── PASSAGE PROVIDED ──

By the end of 2019, the city of Paris is looking to make the city greener by creating ‘urban forests’. The strategy promoted by Mayor Anne Hidalgo will create parks and gardens in an effort to lower the overall temperature by planting 30 hectares and over 20,000 new trees before 2020. This planting scheme is supposed to make 50 per cent of the city’s surfaces vegetated and is part of Paris’ aim to be a carbon neutral city by 2050. In an interview with Paris Match in September 2019 Hidalgo said, “I am convinced that Paris must adapt to changing temperatures, The Intergovernmental Panel on Climate Change forecasts heatwaves at 50 degrees Celsius by 2050. We have an obligation to act today.”
As part of the Biodiversity Information System for Europe, a structure was put in place called the ‘trame verte et bleue’ (Green and Blue Network, GBN) which is “a spatial planning tool covering the entire national territory, with a core objective of stopping the decline of biodiversity by conserving and restoring ecological continuities to ensure provision of ecosystem services”.
In Italy however as a result of the mass dying olive tree epidemic in 2013, the country adopted the National Law on the Development of Green Urban Areas (Law n. 10, 14.1.2013) aimed at promoting green areas for the provision of ecosystem services (air quality, hydrological risks, soil protection and cultural dimensions). As well as this, the Vertical Forest (Bosco Verticale) was launched, a project in the Porta Nuova district of Milan, containing plants roughly equivalent to 2.5 acres of forest (European Commission, 2017). The Metropolitan Area of Milan has created a system of regional parks under Regional Law 86/1983 on protected areas, reaching 39% of the land area in the Province in 2012. The system consists of six regional parks and an extensive agricultural belt called Milan South Agricultural Park (GreenSurge, 2015).
According to a study published by Eyob Tenkir Shikur entitled Challenges and problems of urban forest development in Addis Ababa, Ethiopia; low floristic diversity has resulted in problems with plant selection and high levels of exotic species. The study highlights that the “limited diversity of species may have negative impacts on the survival of dominant species where outbreaks of disease and pest attack are recorded to which these trees are vulnerable”.
An exotic plant is a plant that has been brought into an environment from another climate whereas native plants occur naturally in a region in which they evolved. They are the ecological basis upon which life depends, including birds and people. Without them and the insects that co-evolved with them, local birds cannot survive.
Some of the most commonly used trees and plants in urban forests across the world are Maple, Ash, Pine, Elm, Cedar and Oaks and nearly all of these have been infected by serious diseases over the last ten years. Some of the best trees to plant are various strains of Oak trees, Red Maple, Dogwood, Green ash or Japanese Maple as they develop well and require minimal attention in Urban settings.
Urban and city forests are essential to the environment which make the care for them and infrastructure very important. Having the wrong trees, badly cared for soil, or too much of the same species when added to diseases, fires, floods and storms added to social problems such as air pollution and over development makes for challenging urban expansion in the future and increasing temperatures as a result. In September 2018, British engineers created a seed-planting drone which could help restore the world’s forests called Biocarbon Engineering, a start-up based in Oxford. The drones fire seed missiles across fields, planting hundreds of potential trees in minutes. In 2018, the drones were deployed in a field outside Yangon, Myanmar, in hopes of combating Mangrove deforestation. Today, the seeds have grown into 20-inch tall Mangroves.

───
── DATASET RECORDS ──

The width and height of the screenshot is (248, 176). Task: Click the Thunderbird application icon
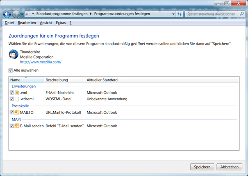click(14, 54)

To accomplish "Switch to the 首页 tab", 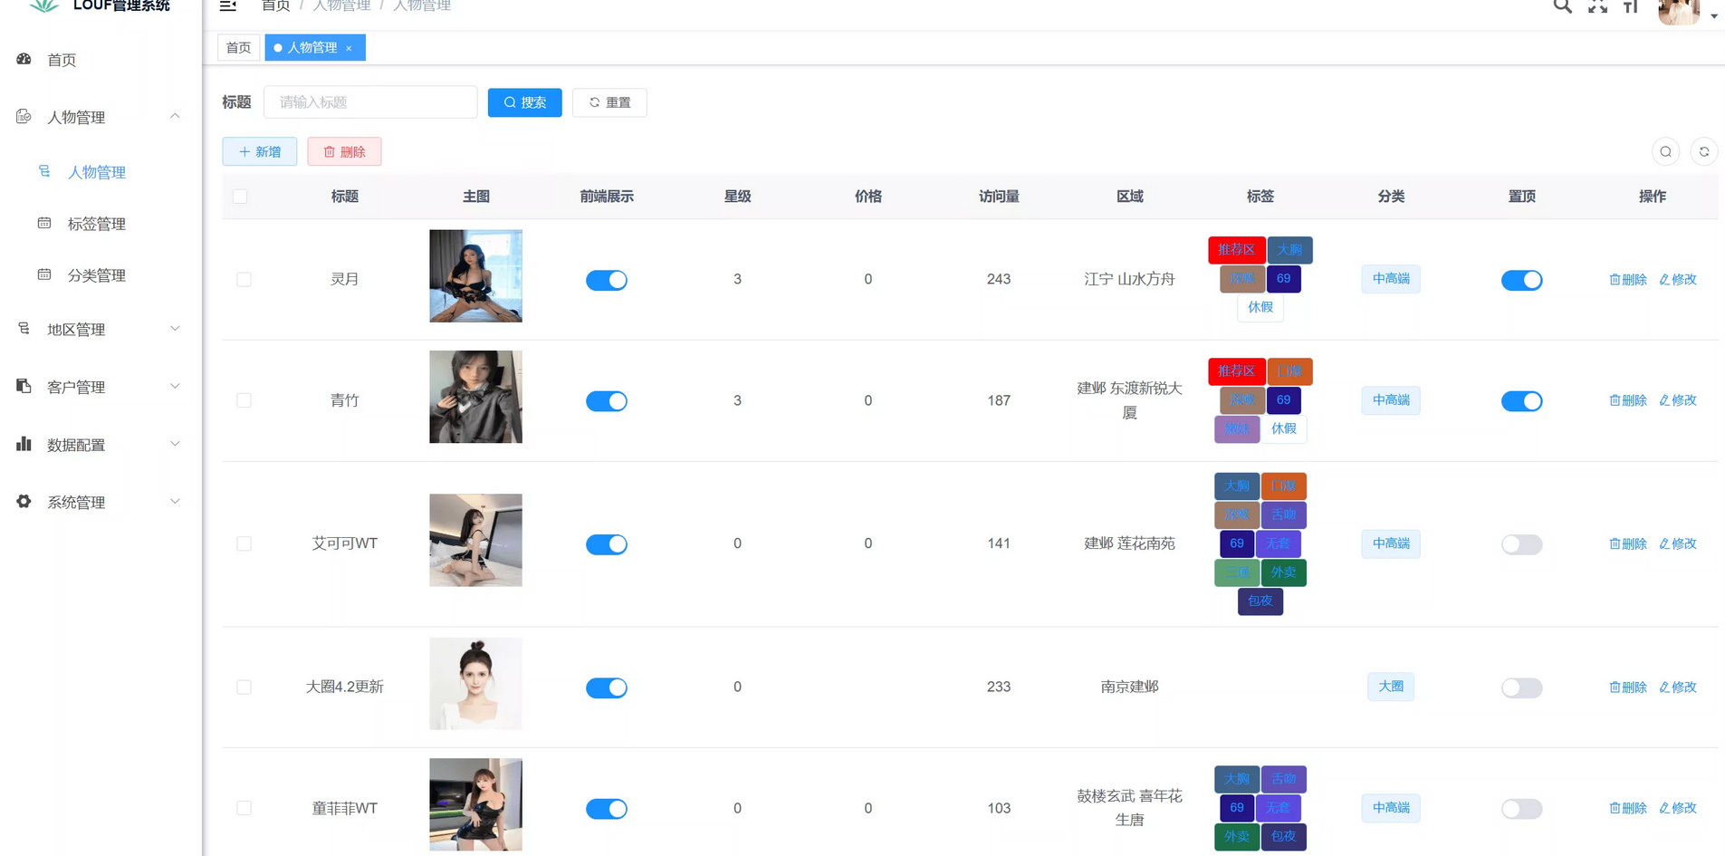I will (238, 48).
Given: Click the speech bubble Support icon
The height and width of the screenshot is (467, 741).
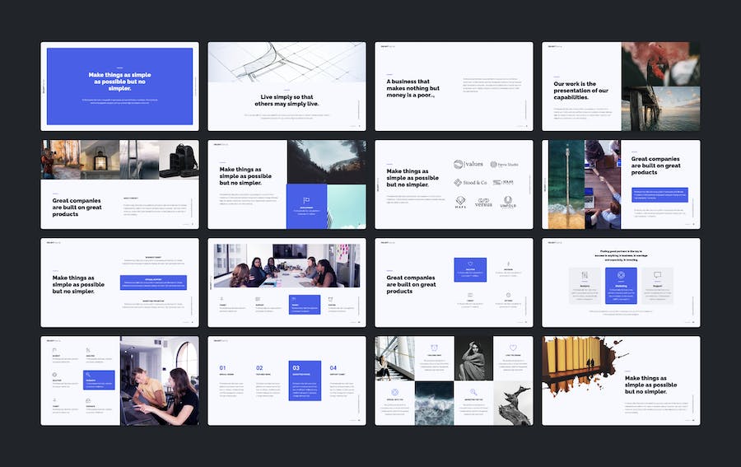Looking at the screenshot, I should point(657,276).
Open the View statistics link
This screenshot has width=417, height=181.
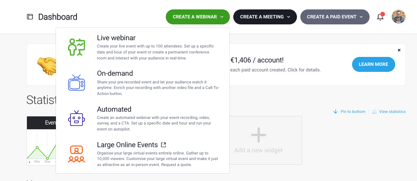(392, 112)
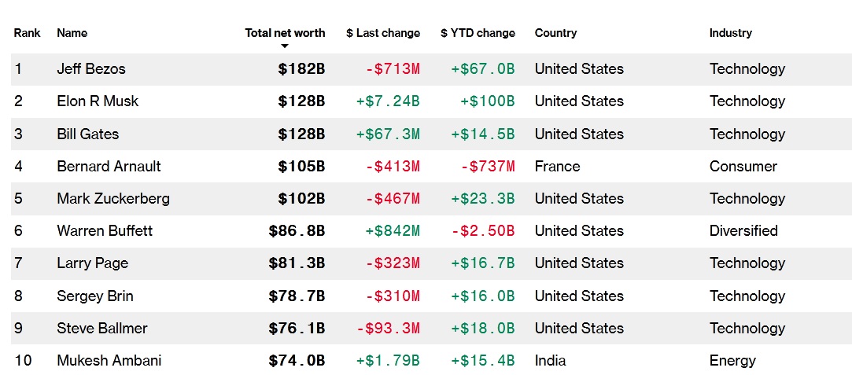Sort table by Rank header
Screen dimensions: 852x375
coord(28,33)
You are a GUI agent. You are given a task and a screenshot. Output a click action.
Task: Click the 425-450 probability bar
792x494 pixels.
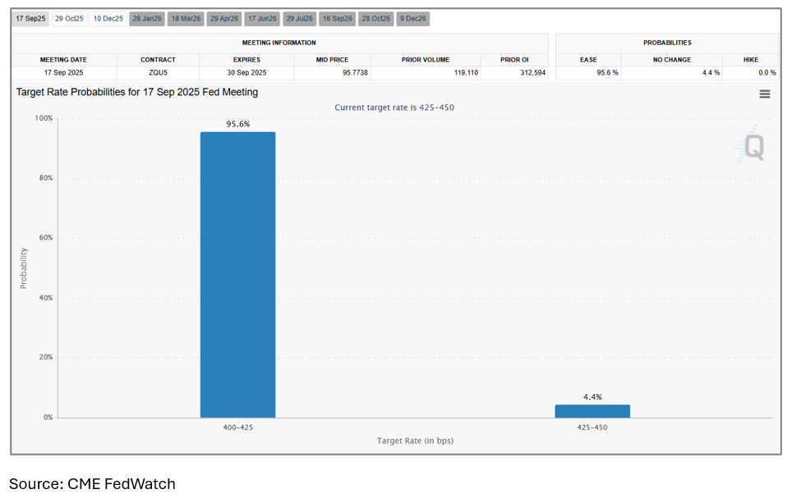[x=592, y=410]
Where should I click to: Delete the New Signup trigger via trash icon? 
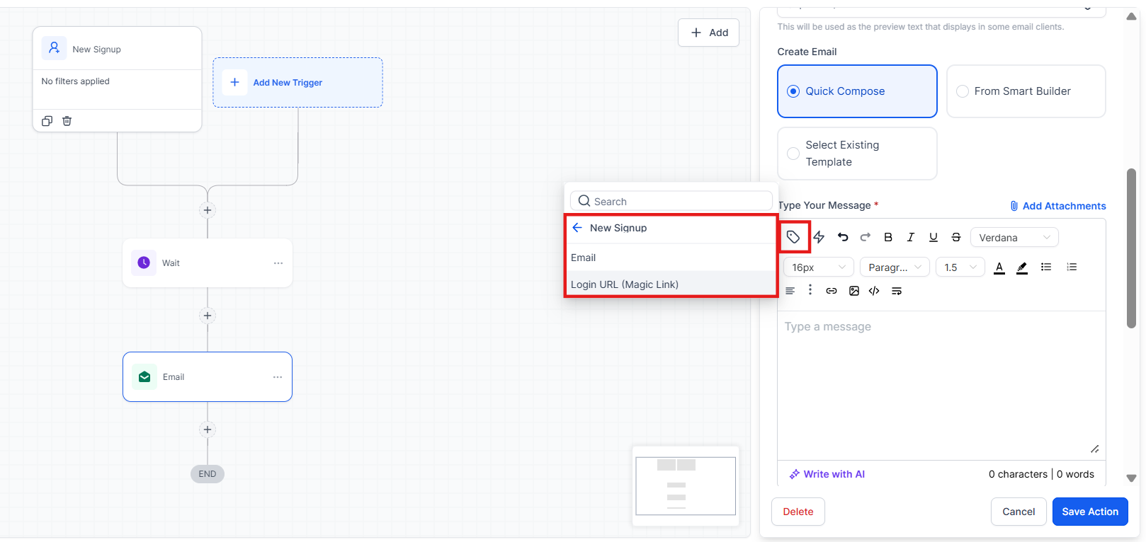(x=67, y=121)

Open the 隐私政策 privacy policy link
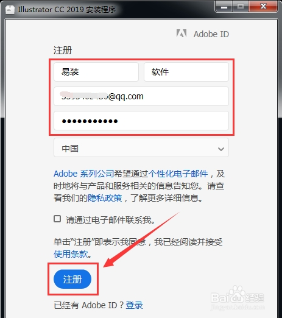tap(105, 198)
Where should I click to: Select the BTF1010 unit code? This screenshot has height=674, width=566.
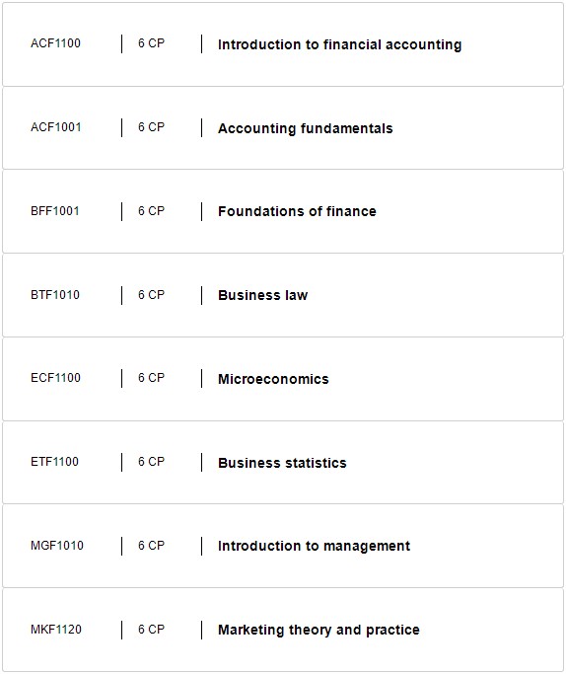pyautogui.click(x=55, y=295)
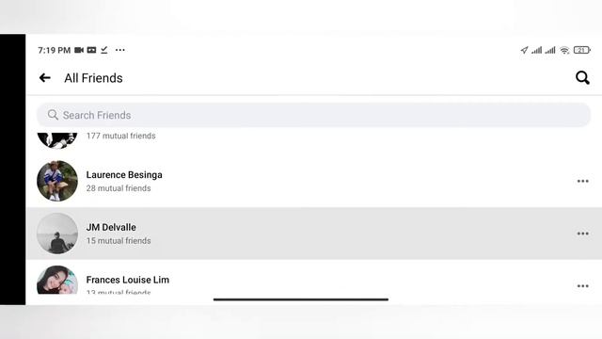The width and height of the screenshot is (602, 339).
Task: Select the name JM Delvalle
Action: 111,227
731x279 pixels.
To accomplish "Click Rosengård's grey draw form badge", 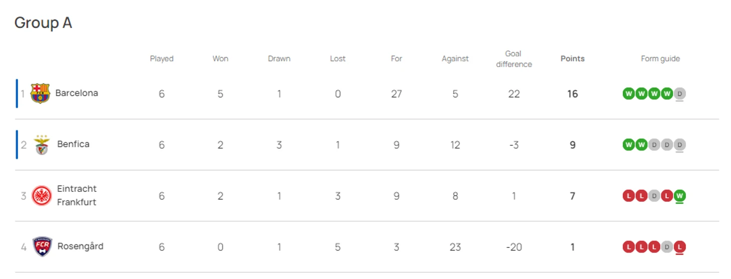I will click(x=666, y=247).
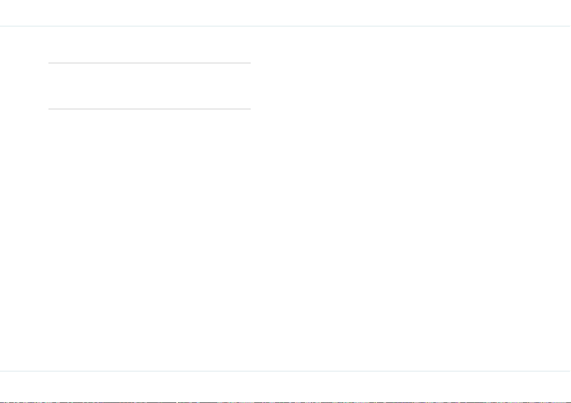This screenshot has height=403, width=571.
Task: Click the dashed strip along the bottom edge
Action: point(286,402)
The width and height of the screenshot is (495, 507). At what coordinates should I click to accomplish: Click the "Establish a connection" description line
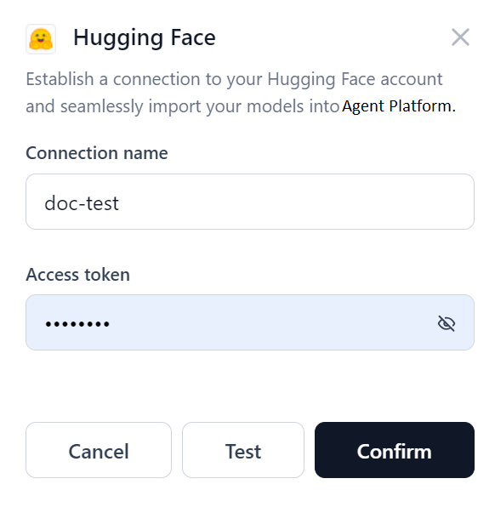click(x=234, y=80)
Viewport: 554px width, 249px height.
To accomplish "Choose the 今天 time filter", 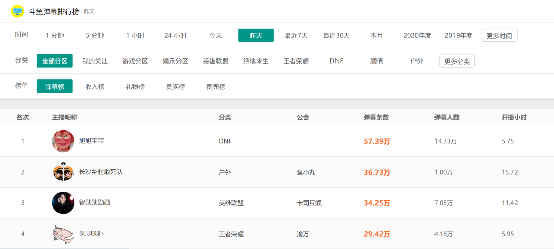I will (215, 35).
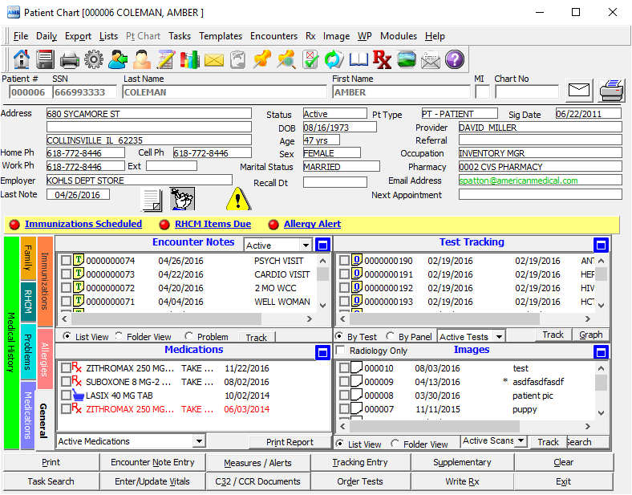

───

WORK ITEM: Reproduce the urban forests passage above word for word, from "An exotic plant" up to and including "birds cannot survive.".

RESPONSE FOR THIS EXERCISE:
An exotic plant is a plant that has been brought into an environment from another climate whereas native plants occur naturally in a region in which they evolved. They are the ecological basis upon which life depends, including birds and people. Without them and the insects that co-evolved with them, local birds cannot survive.